Issue #21: We Are The World


🎶 There comes a time when we heed a certain call, when the world must come together as one… 🎶

I always like when something nostalgic pops up in the informational field of web development. It allows one to reflect on the path our industry has passed and ideate (or fantasize?) on the bright future we all may have. So this issue is largely about the retrospective research of the problems/solutions the JavaScript [meta]frameworks community came through/to during the last years, along with some news from different parts of the ecosystem.

The Good

I was really excited to read this deep piece about the React ecosystem from Mark “acemarke” Erikson — the person who definitely knows a thing or two about this topic. React, being a part of the most popular metaframeworks around, including Next, Remix, TanStack Start, and (optionally) Astro, and serving as an inspiration (in either a positive or negative way) for all the others, has become something ubiquitous on the web to the extent most building tools support it (or JSX at least) by default these days. There is everything in this article: good and bad parts, love and hate (some scandals overview included!), rants and ideas — but all in all, it gives a good perspective on where we are and where we are (and should be) heading.

This hopefully answers a lot of questions about how and why React has developed the way it has, what the influences are on React’s development process, the main goals of the React team, and where React usage patterns stand today. I also hope I’ve been able to dispel some of the confusion and FUD around the React team’s motivations and reasons for pushing in specific directions. It’s fine if people disagree with the technical directions, or decide that they don’t need React Server Components or to migrate to a larger framework. But the React team’s intentions are valid and genuine here. It’s really hard to maintain widely-used libraries and satisfy the variety of needs and usage patterns in the community. I do think the React team has done a good job overall.

The Bad

Last week, I stumbled upon the underestimated research (from Felipe Stanzani) on the positive and negative sides of Next.js and the options one has if they want to leave this popular place for a well-deserved rest. Interestingly, I have more or less the same thoughts on alternatives to Next.js myself, so it was a good experience for me to dive into, especially in terms of its depiction of the great work that happens behind the scenes with TanStack Start.

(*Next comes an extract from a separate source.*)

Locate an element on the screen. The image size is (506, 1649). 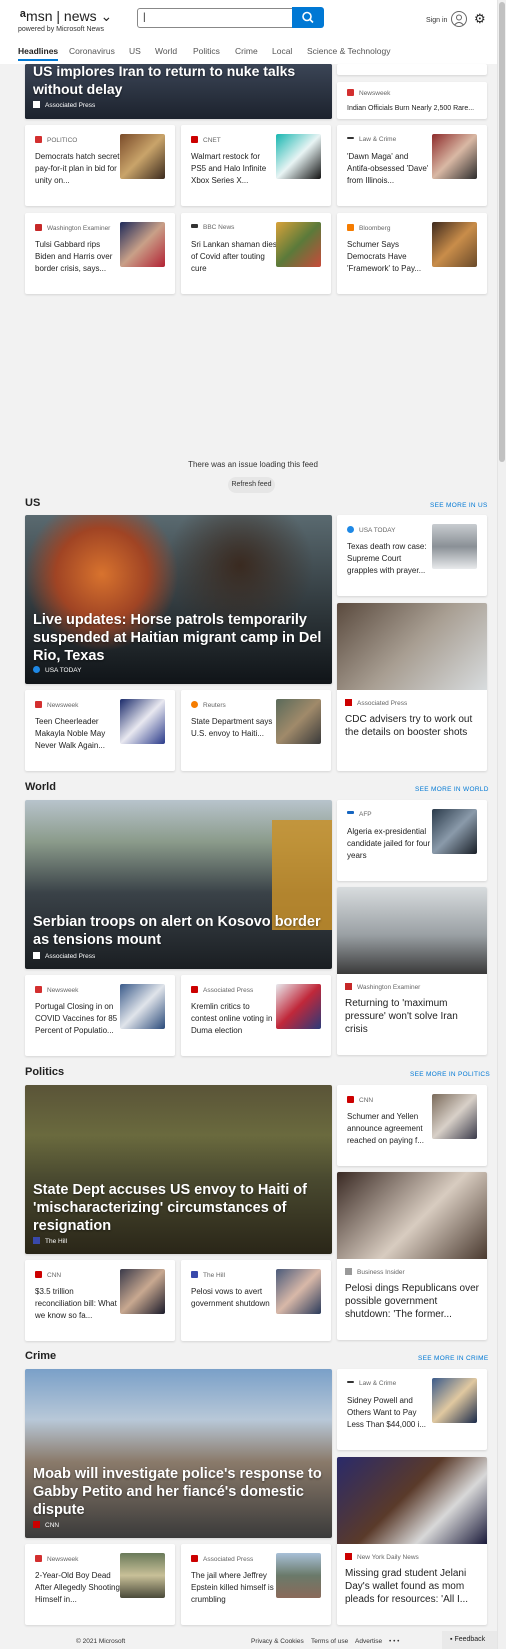
tab-science-technology: Science & Technology is located at coordinates (348, 51).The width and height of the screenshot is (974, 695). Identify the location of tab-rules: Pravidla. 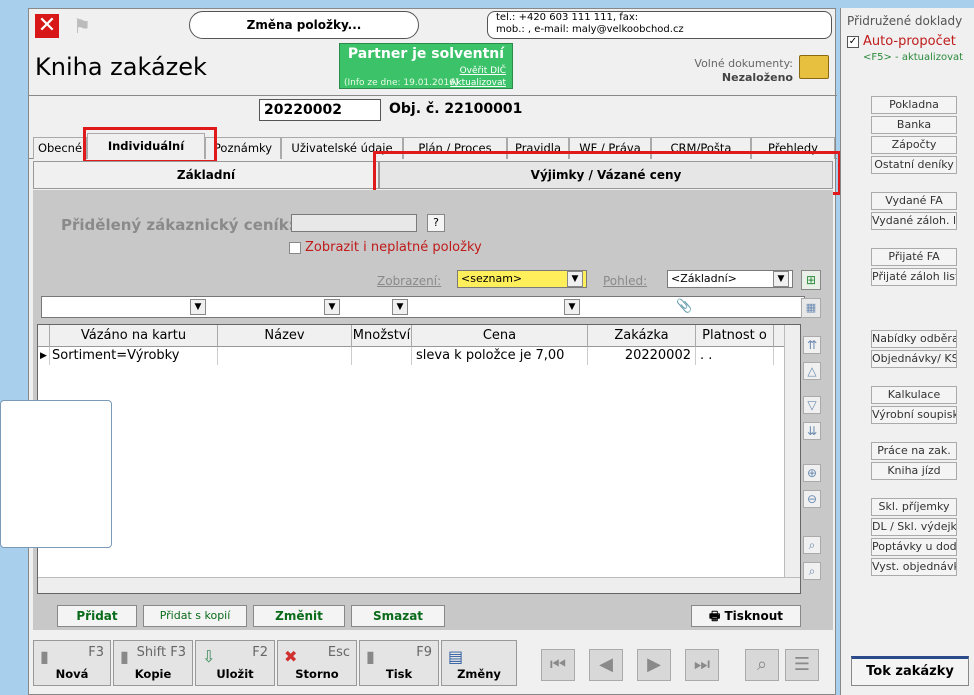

It’s important to emphasize that despite being developed by the same team that builds the entire suite of TanStack libraries, one of TanStack Start’s principles is that you are not obliged to use any of them. It’s an independent framework.

Notably, there was a good detailed comparison of Next.js and TanStack from the LogRocket guys too.

If you’re looking to move away from boilerplate-heavy workflows and want type-safe routing, smarter data fetching, and the flexibility to structure your app your way, TanStack Start might be exactly what you need.

Quite generic (and with a smell of light LLM painting for sure), as usual for the LogRocket’s team of technical writers, but at the same time insightful in terms of its side-by-side analysis, if you’re considering something like a migration, or choosing from these two options specifically.

Another notable thing that is always interesting for the JS community (even though it solidifies its flighty reputation) is the appearance of a new [meta]framework, which in general is good, even though it blurs the focus of curious developers each time. This one (literally) is based on our good friend React and brings the accent on the capabilities for cross-platform development, which is definitely a good (though not very new or original) and demanded niche in the modern world of short-span AI-driven vibe-software-craftsmanship. The One provides a good DX for developing with React and React Native (side-by-side), with some inspirations from existing solutions (like Remix, for instance) potentially simplifying migration. There are definitely some complexity tradeoffs (common for such flexible approaches, to be fair), but all in all, you’re doing something complex if you reach out to the One anyway.

The Noteworthy

Existing mainstream metaframework vendors also didn’t stand still in recent weeks and came up with a bunch of interesting milestones on their ways to perfection.

The Astro team published their beautiful round-number minor which introduces an interesting experiment like real-time-fetched live content collections, in addition to solidifying a lot of existing experimental features. The guys are preparing something interesting for us this week too, so I personally am all ears and all eyes. Meanwhile, if you’re into Astro too, check out the deep writeup on Astro integrations from Louis Escher — definitely something any advanced project needs to be aware of.

Analog got a new minor release, too, bringing improvements and fixes to component templates and aligning the tool better with the recent Angular 20 update.

The new technical update to SvelteKit brings support for Vite 7 and Rolldown betas — and that’s really cool that the guys let everyone play with the new tools that early (especially taking into account Rolldown being directly inspired and API-guided by Svelte’s homie Rollup).

Better metaframeworkization (sorry!) comes to Hono with its new minor providing decent enhancements for routing and lots of new enablements for different kinds of tooling integrations, bringing Hono even more of the flexibility it’s already quite famous for.

All in all, everyone is cooking something good this summer, and I bet September will bring a lavish amount of cool new releases, both in the React world and in the JS metaframeworks ecosystem in general. I’m also preparing something new and fancy for this newsletter, not related to any underlying tools but rather to messaging and additional goodies which will hopefully bring some value to the readers and the wider audience. So if you like this project, I would really appreciate you spreading the word.